Analysis of two variants of the Generalized Differential Evolution algo- rithm with ordered mutation for real world engineering multi-objective optimization problems
Palavras-chave:
Multi-Objective Optimization, Differential Evolution, Ordered MutationResumo
Differential Evolution (DE) is one of the most powerful commonly used metaheuristics for global multi-
objective optimization. New strategies to improve the DE’s performance are an important and attractive research
study. The third Evolution Step of Generalized Differential Evolution (GDE3) is a widely used DE-based multi-
objective evolutionary algorithm in the literature, especially in real-world multi-objective optimization problems
with two or three conflicting objectives in its formulation. GDE3 uses the most popular mutation strategy of the DE,
DE/rand/1, which randomly selects three candidate solutions from the population without considering any order.
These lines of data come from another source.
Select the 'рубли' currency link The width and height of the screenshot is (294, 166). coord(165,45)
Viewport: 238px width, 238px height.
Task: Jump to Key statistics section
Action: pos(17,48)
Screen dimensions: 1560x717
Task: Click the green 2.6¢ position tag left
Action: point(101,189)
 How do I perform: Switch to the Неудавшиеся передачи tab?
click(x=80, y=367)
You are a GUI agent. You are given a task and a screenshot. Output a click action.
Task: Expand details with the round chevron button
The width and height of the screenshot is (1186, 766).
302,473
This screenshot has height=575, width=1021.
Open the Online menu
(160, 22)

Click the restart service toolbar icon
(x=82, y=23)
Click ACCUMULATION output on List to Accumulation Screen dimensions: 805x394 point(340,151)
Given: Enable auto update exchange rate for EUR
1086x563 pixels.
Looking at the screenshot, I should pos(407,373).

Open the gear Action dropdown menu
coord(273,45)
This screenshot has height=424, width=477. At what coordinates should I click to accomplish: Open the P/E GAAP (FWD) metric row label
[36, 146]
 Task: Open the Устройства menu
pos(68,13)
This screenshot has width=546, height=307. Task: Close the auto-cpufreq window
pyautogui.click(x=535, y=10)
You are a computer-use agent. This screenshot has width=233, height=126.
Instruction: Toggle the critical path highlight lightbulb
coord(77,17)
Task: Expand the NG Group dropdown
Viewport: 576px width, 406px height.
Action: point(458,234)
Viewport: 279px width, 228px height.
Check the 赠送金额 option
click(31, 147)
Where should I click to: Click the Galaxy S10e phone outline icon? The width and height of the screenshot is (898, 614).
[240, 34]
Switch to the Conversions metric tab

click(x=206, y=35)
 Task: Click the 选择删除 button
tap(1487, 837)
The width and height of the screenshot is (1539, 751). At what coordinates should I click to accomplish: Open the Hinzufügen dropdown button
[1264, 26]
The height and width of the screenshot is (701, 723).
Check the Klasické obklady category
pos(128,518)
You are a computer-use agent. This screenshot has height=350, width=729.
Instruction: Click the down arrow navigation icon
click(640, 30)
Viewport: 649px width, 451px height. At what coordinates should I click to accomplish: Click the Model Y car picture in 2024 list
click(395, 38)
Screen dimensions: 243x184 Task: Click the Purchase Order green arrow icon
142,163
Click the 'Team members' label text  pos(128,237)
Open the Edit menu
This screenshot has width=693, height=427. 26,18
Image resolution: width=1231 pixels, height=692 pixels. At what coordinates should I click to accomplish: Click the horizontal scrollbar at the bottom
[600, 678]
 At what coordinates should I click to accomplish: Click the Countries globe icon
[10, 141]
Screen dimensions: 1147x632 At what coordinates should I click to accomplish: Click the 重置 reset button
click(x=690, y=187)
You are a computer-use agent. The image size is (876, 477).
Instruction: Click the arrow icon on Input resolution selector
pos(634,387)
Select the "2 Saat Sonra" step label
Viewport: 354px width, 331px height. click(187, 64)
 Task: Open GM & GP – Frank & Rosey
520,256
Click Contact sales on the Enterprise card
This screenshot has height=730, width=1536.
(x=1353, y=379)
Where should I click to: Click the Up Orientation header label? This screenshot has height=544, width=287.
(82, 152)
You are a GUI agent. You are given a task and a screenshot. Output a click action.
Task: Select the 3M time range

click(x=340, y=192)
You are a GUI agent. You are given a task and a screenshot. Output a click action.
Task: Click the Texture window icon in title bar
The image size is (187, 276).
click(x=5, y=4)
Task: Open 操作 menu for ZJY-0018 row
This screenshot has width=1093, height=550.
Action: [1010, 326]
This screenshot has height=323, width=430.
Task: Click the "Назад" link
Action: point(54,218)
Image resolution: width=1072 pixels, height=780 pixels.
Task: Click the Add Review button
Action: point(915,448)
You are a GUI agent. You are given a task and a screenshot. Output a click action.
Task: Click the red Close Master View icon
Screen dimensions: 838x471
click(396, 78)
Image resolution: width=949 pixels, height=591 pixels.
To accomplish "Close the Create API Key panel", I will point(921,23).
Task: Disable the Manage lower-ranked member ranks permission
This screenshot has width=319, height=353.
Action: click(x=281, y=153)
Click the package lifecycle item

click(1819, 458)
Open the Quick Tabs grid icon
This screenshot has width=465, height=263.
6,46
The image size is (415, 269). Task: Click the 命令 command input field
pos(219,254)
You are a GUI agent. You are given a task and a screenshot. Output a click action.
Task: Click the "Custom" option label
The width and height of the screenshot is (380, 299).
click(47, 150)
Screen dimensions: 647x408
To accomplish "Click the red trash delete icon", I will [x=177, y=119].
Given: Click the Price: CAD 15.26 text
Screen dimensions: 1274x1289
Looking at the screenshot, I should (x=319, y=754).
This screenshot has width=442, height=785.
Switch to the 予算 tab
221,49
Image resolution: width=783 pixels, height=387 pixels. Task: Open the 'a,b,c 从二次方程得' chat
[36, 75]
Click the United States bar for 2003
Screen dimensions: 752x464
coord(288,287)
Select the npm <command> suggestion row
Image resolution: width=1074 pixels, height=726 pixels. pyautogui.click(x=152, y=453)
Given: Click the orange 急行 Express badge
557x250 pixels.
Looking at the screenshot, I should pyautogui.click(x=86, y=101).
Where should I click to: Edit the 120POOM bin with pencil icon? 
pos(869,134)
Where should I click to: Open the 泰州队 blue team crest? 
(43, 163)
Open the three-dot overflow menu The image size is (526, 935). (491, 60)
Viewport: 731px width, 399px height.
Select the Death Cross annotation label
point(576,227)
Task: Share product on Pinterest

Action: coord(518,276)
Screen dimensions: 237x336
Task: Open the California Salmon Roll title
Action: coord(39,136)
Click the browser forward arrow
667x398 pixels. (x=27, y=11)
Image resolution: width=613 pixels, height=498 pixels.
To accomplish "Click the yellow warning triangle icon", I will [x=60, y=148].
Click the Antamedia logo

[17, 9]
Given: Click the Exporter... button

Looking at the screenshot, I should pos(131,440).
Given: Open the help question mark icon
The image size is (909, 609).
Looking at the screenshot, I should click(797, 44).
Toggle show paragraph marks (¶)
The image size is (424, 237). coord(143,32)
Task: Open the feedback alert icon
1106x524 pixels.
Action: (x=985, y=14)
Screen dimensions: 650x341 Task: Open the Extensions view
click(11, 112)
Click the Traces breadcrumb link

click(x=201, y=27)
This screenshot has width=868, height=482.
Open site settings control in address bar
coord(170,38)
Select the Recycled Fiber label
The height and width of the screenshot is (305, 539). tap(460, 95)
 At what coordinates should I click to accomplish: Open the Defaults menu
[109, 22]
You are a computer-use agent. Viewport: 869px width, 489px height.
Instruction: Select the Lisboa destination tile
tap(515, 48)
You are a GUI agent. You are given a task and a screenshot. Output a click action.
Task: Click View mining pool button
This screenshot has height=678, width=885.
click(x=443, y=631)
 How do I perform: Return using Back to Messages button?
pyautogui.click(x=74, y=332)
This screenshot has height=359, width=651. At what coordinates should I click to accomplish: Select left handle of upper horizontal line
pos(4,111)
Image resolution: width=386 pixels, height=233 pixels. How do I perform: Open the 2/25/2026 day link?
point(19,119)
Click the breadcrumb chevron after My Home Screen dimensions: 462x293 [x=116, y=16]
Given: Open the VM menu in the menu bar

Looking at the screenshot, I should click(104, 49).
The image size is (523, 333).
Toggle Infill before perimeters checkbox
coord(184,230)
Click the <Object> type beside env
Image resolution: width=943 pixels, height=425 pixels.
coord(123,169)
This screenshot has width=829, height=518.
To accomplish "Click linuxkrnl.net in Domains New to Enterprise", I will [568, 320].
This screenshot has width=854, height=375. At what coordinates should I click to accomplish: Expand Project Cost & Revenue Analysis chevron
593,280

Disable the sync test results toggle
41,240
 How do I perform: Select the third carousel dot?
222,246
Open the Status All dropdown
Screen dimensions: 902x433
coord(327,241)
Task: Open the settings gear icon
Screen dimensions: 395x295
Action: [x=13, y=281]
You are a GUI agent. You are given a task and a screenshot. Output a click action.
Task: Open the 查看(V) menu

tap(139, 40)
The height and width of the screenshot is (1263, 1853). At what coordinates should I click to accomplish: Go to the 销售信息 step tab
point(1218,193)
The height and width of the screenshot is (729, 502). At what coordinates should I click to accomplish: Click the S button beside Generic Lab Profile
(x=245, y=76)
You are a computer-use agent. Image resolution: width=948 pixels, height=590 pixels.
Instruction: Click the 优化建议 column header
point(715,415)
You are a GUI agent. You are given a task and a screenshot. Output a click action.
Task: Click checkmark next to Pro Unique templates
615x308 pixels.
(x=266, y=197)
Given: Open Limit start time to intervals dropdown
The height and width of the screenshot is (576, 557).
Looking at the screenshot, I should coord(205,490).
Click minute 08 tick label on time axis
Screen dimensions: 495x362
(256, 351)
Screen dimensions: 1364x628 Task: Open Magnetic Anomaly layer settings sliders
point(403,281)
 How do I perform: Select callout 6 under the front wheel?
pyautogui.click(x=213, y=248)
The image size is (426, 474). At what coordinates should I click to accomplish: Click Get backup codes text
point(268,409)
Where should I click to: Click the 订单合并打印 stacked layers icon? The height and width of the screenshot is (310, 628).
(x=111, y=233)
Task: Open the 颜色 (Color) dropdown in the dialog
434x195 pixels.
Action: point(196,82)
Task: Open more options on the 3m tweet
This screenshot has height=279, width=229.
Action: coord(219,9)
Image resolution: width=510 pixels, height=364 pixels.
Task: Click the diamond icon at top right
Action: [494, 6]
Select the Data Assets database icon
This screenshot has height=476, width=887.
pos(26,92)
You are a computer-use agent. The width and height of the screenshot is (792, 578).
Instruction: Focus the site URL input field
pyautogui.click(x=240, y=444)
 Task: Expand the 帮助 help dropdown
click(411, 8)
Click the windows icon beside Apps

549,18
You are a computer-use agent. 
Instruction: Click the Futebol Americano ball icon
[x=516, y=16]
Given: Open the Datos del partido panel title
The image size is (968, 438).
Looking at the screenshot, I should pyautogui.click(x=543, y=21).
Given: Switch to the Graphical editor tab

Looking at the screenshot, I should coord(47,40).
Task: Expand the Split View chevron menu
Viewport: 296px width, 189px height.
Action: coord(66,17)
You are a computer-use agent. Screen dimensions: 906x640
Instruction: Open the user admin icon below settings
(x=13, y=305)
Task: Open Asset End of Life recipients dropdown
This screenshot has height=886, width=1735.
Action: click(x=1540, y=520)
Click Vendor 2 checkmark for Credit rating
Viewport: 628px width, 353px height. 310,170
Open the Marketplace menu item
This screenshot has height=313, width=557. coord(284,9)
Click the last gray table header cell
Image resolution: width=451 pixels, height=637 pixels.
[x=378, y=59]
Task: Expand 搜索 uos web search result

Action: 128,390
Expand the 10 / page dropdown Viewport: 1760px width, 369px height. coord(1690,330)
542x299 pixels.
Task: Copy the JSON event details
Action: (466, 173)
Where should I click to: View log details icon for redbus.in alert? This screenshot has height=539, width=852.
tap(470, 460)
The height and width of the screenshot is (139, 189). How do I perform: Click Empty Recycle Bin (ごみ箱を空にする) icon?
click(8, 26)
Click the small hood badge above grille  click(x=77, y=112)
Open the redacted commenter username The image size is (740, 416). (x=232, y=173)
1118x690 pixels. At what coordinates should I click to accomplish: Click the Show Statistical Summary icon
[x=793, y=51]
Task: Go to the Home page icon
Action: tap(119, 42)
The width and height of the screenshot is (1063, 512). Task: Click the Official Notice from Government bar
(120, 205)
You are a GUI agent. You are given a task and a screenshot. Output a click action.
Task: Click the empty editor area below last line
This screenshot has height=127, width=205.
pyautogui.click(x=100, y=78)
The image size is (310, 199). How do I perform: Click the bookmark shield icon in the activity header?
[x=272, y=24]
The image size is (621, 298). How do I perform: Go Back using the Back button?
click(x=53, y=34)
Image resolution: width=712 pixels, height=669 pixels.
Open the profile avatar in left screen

The fourth version of the Generalized Differential Evolution (GDE4) was recently proposed, which presents an
ordered mutation operator based on two well-known schemes: Non-dominated Ranking and Crowding Distance.
Previous studies have shown that GDE4 outperforms GDE3 on a set of many-objective optimization problems.
In this paper, the second version of GDE4 is proposed, GDE4-II, considering a local ordering among the three
randomly selected individuals instead of the entire population as GDE4. Besides, experiments are conducted to
evaluate the performance of the two GDE4 variants in benchmark and engineering multi-objective optimization
problems with two and three objective functions. Metrics such as Hypervolume and Inverted Generational Distance
plus (IGD+) combined with performance profiles are used to point out the robustness of the GDE4 and GDE4-II.